A lot depends on the police chargesheet. A police investigation can make or break a case. “If the police want to help someone, they can file a shoddy chargesheet. Similarly, if they want to frame someone, they can easily manipulate the chargesheet accordingly,” says Adv Rajani K N at the Kerala High Court.
The third accused in the Walayar case, Pradeep Kumar, who was the children’s neighbour, had claimed in his defense that he left the area before Onam (2016) and returned to Attapallam only after he read about the older girl’s suicide in the media. The police have failed to verify his claims.
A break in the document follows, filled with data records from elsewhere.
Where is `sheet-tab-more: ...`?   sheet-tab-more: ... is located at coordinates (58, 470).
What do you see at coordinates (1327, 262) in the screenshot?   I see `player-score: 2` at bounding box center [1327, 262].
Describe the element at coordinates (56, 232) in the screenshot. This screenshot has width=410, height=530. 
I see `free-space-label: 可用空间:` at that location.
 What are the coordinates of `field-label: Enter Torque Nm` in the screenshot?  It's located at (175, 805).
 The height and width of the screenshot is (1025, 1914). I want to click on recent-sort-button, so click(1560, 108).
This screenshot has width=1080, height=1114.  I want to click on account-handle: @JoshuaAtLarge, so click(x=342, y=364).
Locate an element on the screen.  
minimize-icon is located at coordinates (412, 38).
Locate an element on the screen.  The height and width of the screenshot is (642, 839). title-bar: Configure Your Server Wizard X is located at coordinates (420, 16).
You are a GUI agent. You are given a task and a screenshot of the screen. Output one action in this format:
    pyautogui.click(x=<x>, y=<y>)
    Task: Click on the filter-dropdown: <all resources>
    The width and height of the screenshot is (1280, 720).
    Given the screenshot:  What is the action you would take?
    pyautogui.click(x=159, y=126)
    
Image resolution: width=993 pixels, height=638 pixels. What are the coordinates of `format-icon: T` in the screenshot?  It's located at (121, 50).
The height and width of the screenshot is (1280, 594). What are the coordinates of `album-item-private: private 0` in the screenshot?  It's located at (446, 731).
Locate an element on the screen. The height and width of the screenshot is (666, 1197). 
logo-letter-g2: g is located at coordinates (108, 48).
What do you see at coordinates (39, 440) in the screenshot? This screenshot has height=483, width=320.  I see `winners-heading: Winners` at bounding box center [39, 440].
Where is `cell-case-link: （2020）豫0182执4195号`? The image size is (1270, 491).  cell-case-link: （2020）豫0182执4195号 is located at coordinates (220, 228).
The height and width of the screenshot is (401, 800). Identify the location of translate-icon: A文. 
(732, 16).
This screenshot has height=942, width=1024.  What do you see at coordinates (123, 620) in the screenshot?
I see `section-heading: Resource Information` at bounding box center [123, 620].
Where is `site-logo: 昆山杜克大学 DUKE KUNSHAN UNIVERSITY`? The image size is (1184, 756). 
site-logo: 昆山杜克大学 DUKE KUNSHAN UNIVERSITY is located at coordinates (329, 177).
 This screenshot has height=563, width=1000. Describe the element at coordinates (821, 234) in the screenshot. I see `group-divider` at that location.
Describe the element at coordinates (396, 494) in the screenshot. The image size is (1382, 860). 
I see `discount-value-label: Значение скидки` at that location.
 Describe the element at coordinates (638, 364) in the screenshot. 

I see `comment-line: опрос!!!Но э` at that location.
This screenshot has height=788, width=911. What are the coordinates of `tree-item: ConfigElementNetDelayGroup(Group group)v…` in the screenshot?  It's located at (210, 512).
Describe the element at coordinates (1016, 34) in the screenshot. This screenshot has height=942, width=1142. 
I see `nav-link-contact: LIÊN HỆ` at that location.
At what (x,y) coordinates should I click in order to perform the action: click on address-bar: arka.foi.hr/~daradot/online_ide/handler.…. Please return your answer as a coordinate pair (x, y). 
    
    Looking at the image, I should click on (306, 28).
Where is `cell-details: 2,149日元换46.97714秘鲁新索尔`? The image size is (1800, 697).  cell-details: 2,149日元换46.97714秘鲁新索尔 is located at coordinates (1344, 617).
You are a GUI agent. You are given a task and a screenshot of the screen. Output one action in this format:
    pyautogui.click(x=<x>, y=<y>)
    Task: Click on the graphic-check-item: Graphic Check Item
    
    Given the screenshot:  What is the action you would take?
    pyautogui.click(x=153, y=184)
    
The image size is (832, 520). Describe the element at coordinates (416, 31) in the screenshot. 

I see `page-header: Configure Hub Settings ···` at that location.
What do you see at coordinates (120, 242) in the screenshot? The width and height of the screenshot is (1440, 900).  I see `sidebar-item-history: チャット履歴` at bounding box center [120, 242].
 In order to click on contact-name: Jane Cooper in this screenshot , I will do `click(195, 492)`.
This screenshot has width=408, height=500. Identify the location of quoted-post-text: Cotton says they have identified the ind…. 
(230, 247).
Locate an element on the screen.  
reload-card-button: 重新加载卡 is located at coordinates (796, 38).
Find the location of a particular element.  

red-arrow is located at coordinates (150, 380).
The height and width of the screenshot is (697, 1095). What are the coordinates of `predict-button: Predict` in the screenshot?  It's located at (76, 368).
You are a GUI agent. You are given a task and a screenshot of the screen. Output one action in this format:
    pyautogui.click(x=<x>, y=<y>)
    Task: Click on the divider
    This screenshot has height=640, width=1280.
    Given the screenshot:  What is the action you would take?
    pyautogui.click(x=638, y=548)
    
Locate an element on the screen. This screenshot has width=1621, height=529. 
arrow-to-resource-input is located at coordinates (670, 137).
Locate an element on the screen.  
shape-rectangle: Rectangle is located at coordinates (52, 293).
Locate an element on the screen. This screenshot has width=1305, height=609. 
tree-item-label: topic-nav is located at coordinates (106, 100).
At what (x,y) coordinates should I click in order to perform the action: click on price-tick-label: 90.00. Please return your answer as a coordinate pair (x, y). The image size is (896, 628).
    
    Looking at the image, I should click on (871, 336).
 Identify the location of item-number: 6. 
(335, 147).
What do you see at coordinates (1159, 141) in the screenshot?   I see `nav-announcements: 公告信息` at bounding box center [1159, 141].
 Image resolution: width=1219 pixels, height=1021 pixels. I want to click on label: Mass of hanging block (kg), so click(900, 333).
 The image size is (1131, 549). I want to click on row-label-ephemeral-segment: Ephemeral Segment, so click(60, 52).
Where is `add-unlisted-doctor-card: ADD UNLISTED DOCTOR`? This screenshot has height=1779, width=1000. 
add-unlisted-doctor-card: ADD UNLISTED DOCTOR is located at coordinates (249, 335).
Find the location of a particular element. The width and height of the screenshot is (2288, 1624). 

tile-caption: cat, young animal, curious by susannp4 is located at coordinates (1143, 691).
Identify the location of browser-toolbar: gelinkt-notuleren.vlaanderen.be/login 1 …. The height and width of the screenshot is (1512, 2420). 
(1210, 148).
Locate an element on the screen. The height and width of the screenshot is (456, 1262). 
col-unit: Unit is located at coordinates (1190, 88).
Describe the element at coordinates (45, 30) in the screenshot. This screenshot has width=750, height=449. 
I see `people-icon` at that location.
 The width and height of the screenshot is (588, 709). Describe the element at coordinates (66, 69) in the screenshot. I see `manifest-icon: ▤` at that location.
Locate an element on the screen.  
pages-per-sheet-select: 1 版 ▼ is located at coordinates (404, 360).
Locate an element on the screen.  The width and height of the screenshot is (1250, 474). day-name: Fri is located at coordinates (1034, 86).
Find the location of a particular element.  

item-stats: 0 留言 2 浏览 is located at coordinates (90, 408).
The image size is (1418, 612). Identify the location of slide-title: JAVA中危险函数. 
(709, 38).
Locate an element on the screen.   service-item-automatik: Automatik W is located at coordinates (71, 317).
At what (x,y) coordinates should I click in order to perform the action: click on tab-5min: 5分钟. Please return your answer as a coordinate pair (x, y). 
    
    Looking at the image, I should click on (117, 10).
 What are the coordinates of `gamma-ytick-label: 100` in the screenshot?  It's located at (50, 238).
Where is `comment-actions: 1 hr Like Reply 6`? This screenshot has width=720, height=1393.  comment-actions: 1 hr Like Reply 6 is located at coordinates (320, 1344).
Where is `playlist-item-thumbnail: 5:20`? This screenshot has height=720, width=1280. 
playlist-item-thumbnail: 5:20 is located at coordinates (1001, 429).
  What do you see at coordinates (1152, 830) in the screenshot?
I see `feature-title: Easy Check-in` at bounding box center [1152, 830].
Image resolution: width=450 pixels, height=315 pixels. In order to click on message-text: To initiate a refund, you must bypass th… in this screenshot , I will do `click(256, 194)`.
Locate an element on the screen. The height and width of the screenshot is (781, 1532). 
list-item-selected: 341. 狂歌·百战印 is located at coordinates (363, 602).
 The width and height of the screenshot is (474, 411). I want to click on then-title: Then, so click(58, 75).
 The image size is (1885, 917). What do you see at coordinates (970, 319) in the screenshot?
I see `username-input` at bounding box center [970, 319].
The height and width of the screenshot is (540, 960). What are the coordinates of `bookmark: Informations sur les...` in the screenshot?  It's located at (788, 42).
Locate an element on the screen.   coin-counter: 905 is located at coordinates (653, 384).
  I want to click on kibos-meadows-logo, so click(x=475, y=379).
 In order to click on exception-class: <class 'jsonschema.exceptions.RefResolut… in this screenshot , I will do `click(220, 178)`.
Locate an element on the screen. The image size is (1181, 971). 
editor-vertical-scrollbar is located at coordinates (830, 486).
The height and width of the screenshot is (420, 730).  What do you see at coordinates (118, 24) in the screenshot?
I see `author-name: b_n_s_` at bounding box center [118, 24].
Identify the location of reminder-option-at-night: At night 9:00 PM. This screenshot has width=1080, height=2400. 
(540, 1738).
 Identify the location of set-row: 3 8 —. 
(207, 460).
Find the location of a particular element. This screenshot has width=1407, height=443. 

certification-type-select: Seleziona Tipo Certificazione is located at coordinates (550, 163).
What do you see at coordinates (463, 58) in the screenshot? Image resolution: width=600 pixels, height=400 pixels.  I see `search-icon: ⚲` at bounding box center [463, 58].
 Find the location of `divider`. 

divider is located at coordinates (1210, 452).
To make matters worse for the police, DySP M J Sojan, who was the investigation officer in the case, recently found himself in a controversy when a television channel released audio clips of him saying: “the two children enjoyed the sex; the case will not stand in court.”
The latest controversy to hit the case is the appointment of N Rajesh, who had appeared for the accused Pradeep Kumar in the case, as chairman of the Child Welfare Committee (CWC). “Legally, the appointment of N Rajesh as CWC chairman is not wrong; yes, morally it’s not right,” says Nazeer Chaliyam, member of the Kerala State Commission for Protection of Child Rights, in-charge of Palakkad district. “The Government (of Kerala) has taken the appropriate action and removed him from the post now,” he adds.
“There is a conflict of interest. The role of the CWC chairman is to protect children,” says Adv Madhu T, criminal lawyer at the High Court of Kerala, on the controversial appointment of Rajesh. “In POCSO cases, the onus is on the accused to prove innocence. It’s called reverse burden,” says Madhu T. “And further investigation by the police is possible at any stage of the trial of the case,” adds Madhu.
Although the Supreme Court recently reversed its earlier verdict and permitted subordinate courts to order further probe, an entire system, supported by an indifferent society, continues to conspire to deny justice to the Dalit children. Obviously, this won’t be the last such case.